**What the exercise asks**: Retype, exactly and with both ends included, the lines below from the one containing "This screenshot has width=899, height=574." through the end; omit the pictures.
=== Section Start ===
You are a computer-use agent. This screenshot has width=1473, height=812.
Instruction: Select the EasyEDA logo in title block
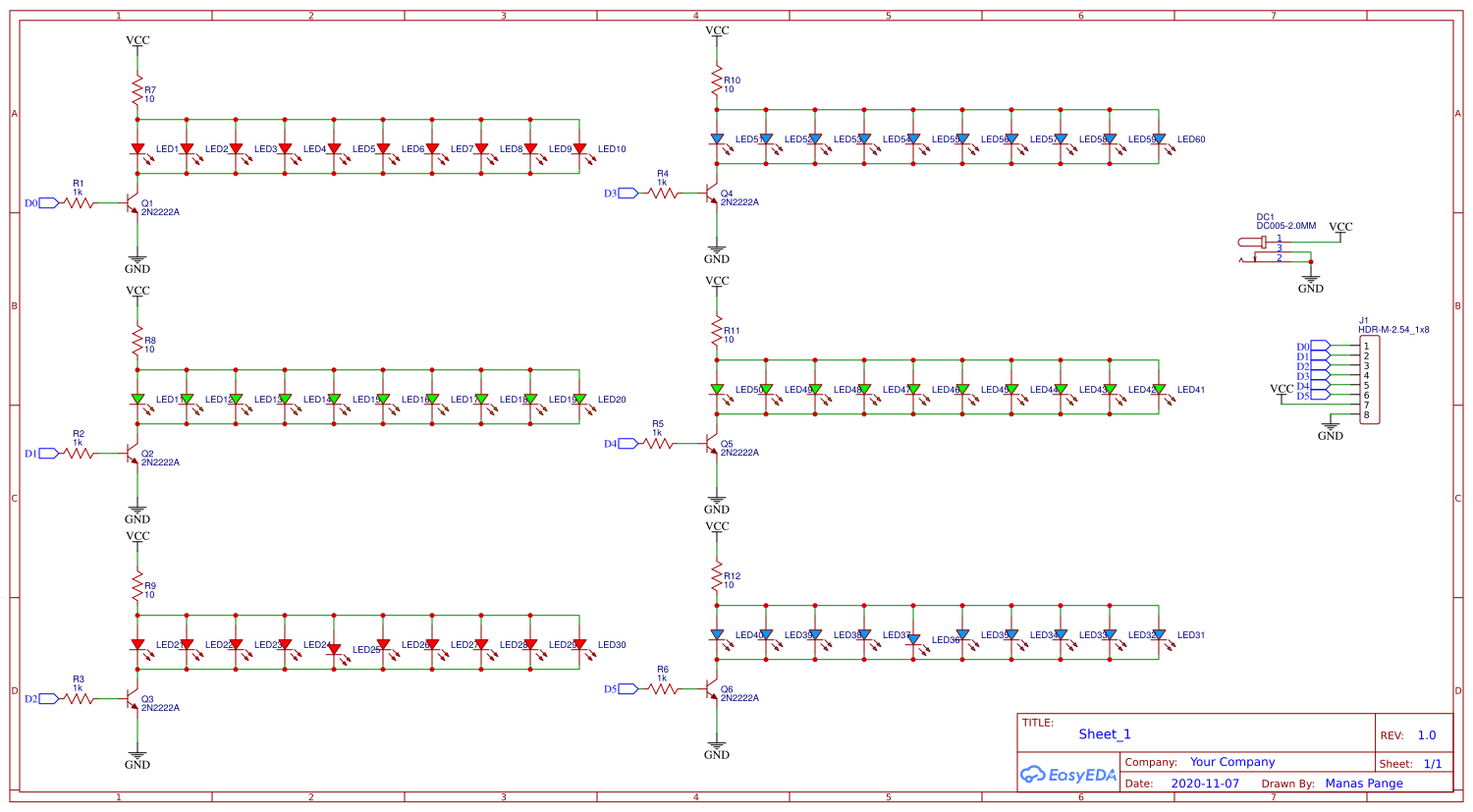[x=1069, y=775]
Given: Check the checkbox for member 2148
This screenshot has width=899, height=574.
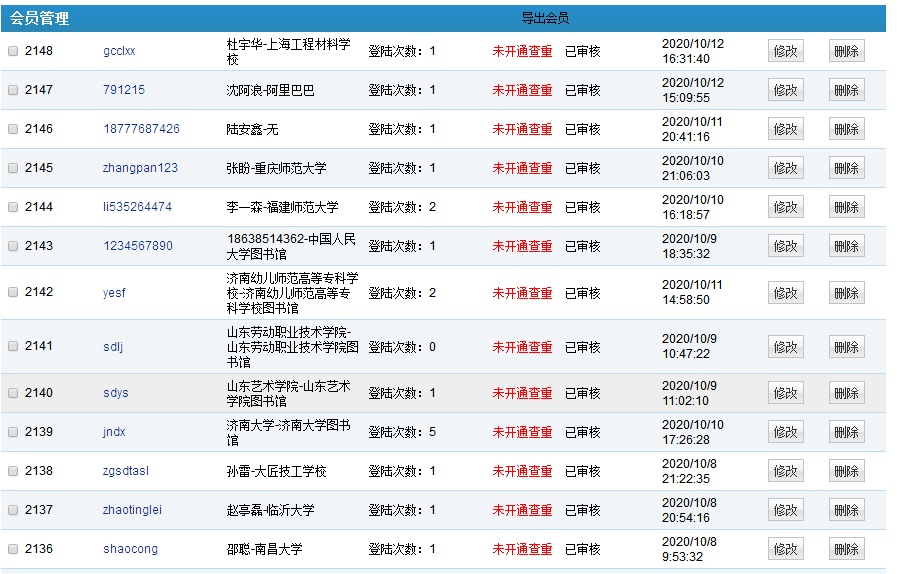Looking at the screenshot, I should (x=13, y=51).
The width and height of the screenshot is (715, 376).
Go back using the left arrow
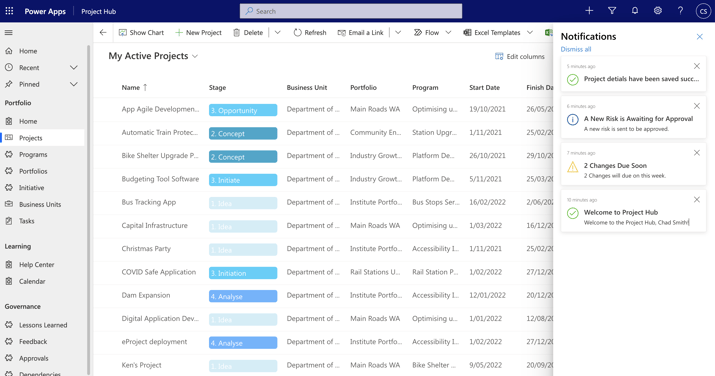tap(103, 32)
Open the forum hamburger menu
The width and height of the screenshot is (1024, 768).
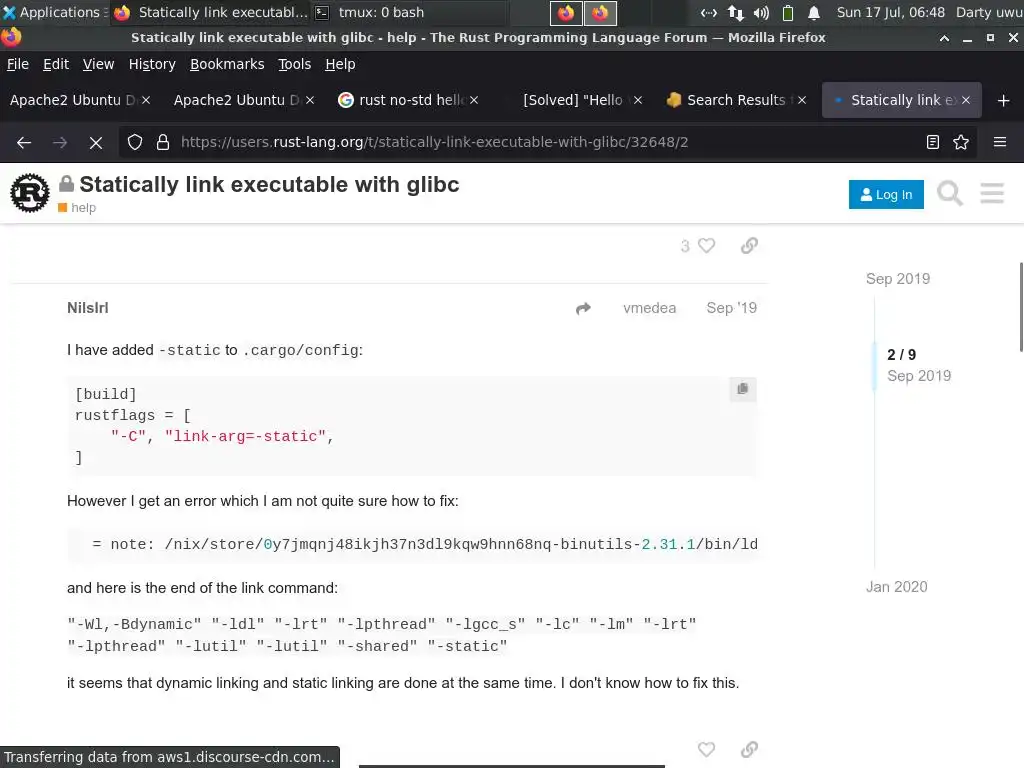point(992,193)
=== Section End ===
**Solution below**:
This screenshot has width=899, height=574.
Looking at the screenshot, I should (x=13, y=51).
The width and height of the screenshot is (715, 376).
Go back using the left arrow
tap(103, 32)
Open the forum hamburger menu
The width and height of the screenshot is (1024, 768).
point(992,193)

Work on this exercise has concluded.